Of course I must explain the technical mortgage oddity that had me so fascinated, just in case SOMEWHERE OUT THERE exists a JNS reader who shares my nerdiness (cue "When you wish upon a star" music now).
ReplyDeleteOn the foreclosure proceedings documents that were posted at this property, there is a hand-written section that says "pursuant to any name changes and mergers."
What I found odd here is that on a formal, legal document, one had to write this in by hand.
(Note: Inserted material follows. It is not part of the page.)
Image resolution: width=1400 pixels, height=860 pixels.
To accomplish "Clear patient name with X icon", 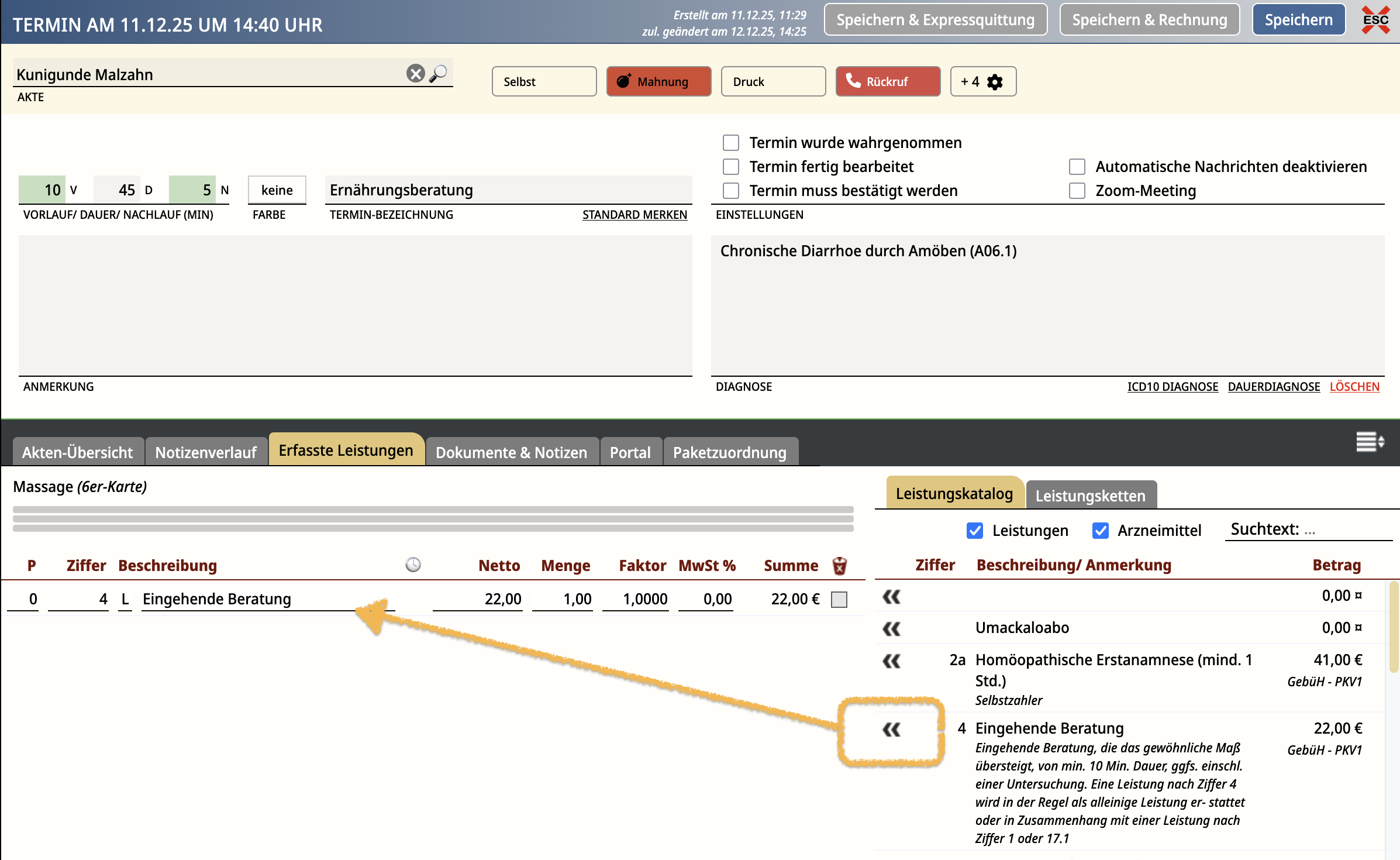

Almost as if the company foreclosing (National City Bank) was so close to implosion that nobody knew if it would even exist by the time the foreclosure was done - perhaps the folding of the company was so imminent there wasn't even time enough to draw up new documents.
Let's see if National City Bank is shut down soon.
Two other things, John:
ReplyDeleteThe EcoVillage recently went a MONTH with no crimes reported, not a week.
And the reason I didn't want you to tear down the sign was because if the city does it before the owners get to it, then that's yet another assessment they get to collect from a deadbeat absentee owner.
I'll correct the text accordingly, but there was no fact error: if it went a month, it also went a week.
ReplyDeleteAs for the other thing...you do indeed know which side your bread is buttered upon.
I, on the other hand, rank the suffering of the tree more highly than any other factor, because I'm a tree-hugger like that; but you have authority from the neighborhood association, so I instinctively defer to that authority in such matters when told directly: do this and not THAT.